== Work order ==
For the material below, return exactly the lines starting at the one holding "fiche technique (33, 810)" and ending at the one holding "Visitez notre page d'accueil (749, 638)", counting both as part of the range.

== Entries shown ==
◇ ◇ ◇ ◇

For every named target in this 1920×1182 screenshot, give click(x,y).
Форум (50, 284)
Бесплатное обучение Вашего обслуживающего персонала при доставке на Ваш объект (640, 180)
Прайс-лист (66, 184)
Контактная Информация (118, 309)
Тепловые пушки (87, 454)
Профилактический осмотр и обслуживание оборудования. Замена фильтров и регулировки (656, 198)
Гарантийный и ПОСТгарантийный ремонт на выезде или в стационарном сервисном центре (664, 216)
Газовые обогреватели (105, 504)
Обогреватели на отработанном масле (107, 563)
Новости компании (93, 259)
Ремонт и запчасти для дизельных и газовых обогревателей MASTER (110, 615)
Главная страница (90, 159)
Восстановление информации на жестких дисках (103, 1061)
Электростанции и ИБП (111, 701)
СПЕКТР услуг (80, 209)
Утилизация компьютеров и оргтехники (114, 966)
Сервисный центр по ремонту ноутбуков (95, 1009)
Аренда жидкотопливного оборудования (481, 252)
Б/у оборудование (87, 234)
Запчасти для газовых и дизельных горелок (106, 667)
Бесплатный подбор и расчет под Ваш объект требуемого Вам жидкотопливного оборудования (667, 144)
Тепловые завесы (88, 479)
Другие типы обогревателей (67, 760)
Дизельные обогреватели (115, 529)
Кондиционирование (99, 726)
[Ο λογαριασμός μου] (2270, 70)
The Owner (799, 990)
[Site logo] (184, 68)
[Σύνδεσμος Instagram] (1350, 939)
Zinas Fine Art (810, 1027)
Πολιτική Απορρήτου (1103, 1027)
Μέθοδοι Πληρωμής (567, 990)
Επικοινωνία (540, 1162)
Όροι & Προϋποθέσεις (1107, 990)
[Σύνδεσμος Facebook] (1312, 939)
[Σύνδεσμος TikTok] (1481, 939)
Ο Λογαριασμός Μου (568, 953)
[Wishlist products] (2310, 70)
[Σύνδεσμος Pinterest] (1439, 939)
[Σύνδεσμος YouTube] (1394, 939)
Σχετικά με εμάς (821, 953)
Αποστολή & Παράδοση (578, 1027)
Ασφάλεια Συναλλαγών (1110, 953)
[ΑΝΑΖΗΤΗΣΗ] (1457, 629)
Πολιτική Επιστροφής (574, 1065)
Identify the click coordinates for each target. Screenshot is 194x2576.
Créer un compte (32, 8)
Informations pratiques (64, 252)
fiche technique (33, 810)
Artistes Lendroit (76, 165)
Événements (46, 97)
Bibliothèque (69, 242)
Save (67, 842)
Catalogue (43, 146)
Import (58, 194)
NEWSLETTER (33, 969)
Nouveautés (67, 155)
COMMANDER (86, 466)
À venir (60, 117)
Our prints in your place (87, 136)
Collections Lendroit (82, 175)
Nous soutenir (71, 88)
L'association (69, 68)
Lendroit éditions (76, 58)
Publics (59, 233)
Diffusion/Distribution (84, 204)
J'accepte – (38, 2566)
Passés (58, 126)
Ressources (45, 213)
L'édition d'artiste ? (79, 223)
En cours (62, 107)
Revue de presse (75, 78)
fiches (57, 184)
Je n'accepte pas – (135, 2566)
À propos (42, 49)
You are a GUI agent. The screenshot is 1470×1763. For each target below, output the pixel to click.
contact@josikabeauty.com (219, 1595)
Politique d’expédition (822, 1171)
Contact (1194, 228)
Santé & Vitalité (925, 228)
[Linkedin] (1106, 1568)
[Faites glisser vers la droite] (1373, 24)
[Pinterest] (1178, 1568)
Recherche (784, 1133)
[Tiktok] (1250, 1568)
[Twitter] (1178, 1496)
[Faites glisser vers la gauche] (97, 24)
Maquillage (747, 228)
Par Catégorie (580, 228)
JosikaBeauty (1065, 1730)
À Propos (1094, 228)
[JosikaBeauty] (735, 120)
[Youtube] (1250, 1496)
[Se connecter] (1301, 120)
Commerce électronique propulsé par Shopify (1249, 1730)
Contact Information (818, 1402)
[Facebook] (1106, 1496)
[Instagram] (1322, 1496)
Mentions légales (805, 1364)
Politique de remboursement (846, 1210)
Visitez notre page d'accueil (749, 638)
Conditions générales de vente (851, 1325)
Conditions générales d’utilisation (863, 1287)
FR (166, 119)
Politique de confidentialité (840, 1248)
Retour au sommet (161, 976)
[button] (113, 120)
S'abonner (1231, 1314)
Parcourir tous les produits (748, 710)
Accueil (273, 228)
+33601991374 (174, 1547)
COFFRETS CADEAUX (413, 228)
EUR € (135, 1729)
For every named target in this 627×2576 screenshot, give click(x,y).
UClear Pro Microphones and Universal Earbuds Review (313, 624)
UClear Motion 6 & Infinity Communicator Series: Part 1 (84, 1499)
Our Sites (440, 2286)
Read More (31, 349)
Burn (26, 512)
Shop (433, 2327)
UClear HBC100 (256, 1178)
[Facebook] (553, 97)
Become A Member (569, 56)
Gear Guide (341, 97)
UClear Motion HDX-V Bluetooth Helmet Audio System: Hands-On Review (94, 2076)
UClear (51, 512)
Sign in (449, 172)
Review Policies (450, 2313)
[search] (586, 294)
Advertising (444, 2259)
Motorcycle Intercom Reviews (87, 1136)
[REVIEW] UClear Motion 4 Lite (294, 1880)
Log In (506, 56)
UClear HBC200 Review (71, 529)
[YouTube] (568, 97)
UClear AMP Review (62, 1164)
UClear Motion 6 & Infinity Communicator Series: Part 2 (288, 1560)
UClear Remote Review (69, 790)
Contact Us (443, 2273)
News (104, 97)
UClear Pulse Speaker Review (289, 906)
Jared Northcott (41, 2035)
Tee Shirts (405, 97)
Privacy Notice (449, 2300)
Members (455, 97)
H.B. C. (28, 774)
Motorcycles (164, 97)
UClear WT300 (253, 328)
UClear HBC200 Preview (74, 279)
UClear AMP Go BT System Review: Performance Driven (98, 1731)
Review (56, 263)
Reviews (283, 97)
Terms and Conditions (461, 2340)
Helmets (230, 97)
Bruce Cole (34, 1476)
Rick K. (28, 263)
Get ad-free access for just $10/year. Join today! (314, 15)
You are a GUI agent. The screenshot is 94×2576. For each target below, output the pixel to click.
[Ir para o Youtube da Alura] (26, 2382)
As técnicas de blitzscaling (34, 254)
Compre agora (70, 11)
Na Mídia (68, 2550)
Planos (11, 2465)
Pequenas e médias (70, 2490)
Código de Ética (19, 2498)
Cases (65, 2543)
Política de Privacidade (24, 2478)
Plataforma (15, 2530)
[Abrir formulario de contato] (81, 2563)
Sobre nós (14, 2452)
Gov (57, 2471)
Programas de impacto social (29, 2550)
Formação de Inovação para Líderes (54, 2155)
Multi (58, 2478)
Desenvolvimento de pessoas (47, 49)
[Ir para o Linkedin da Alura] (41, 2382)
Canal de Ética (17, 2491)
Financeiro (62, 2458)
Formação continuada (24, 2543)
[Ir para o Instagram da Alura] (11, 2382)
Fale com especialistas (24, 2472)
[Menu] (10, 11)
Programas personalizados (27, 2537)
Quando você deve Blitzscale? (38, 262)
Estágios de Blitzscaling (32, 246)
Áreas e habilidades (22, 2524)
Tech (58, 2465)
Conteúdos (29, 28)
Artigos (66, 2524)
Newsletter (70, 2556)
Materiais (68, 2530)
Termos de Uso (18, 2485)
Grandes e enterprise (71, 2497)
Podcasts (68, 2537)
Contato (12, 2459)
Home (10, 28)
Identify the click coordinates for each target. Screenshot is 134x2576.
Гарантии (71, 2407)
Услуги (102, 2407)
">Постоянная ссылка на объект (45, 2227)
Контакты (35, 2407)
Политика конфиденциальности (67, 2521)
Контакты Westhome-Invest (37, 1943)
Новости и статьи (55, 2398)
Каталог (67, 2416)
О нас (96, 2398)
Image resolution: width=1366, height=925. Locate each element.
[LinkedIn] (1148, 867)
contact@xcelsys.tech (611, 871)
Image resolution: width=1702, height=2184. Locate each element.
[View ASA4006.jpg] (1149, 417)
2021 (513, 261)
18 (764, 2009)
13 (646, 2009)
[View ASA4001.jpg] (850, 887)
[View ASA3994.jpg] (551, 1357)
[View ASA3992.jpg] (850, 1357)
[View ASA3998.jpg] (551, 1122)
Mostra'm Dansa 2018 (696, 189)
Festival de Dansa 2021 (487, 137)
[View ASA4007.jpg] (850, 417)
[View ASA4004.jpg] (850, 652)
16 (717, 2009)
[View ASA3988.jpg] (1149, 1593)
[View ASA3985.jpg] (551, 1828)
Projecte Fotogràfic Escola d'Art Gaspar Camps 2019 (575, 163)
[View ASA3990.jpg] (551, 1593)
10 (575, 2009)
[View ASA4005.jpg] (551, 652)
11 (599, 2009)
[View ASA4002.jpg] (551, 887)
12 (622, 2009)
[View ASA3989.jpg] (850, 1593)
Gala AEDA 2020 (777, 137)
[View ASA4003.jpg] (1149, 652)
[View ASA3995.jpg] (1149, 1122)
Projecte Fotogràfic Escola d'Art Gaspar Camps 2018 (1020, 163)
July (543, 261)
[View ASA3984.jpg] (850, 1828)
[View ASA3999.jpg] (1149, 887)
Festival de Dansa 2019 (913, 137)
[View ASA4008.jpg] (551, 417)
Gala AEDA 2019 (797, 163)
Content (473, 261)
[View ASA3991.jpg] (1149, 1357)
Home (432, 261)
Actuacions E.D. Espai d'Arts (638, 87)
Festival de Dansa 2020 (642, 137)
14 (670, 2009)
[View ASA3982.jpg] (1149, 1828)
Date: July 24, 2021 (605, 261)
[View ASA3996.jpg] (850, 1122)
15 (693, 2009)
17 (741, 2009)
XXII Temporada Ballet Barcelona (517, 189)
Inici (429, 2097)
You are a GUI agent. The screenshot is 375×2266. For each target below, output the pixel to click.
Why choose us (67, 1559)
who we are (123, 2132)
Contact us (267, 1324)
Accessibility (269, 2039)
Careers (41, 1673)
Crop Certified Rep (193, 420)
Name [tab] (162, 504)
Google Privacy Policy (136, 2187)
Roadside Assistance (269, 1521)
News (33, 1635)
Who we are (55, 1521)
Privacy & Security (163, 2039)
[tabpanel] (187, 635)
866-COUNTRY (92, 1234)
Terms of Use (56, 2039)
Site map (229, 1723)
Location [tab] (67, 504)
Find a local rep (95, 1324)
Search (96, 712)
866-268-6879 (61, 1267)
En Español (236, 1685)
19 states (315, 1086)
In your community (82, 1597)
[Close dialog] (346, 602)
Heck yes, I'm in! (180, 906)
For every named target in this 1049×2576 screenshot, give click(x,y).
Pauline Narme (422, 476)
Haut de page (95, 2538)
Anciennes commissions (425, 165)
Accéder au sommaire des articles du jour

◇ ◇ ◇ ◇

== Result for this exercise ==
fiche technique (33, 810)
Artistes Lendroit (76, 165)
Événements (46, 97)
Bibliothèque (69, 242)
Save (67, 842)
Catalogue (43, 146)
Import (58, 194)
NEWSLETTER (33, 969)
Nouveautés (67, 155)
COMMANDER (86, 466)
À venir (60, 117)
Our prints in your place (87, 136)
Collections Lendroit (82, 175)
Nous soutenir (71, 88)
L'association (69, 68)
Lendroit éditions (76, 58)
Publics (59, 233)
Diffusion/Distribution (84, 204)
J'accepte – (38, 2566)
Passés (58, 126)
Ressources (45, 213)
L'édition d'artiste ? (79, 223)
En cours (62, 107)
Revue de presse (75, 78)
fiches (57, 184)
Je n'accepte pas – (135, 2566)
À propos (42, 49)
You are a GUI agent. The screenshot is 1470×1763. For each target below, output the pixel to click.
contact@josikabeauty.com (219, 1595)
Politique d’expédition (822, 1171)
Contact (1194, 228)
Santé & Vitalité (925, 228)
[Linkedin] (1106, 1568)
[Faites glisser vers la droite] (1373, 24)
[Pinterest] (1178, 1568)
Recherche (784, 1133)
[Tiktok] (1250, 1568)
[Twitter] (1178, 1496)
[Faites glisser vers la gauche] (97, 24)
Maquillage (747, 228)
Par Catégorie (580, 228)
JosikaBeauty (1065, 1730)
À Propos (1094, 228)
[JosikaBeauty] (735, 120)
[Youtube] (1250, 1496)
[Se connecter] (1301, 120)
Commerce électronique propulsé par Shopify (1249, 1730)
Contact Information (818, 1402)
[Facebook] (1106, 1496)
[Instagram] (1322, 1496)
Mentions légales (805, 1364)
Politique de remboursement (846, 1210)
Visitez notre page d'accueil (749, 638)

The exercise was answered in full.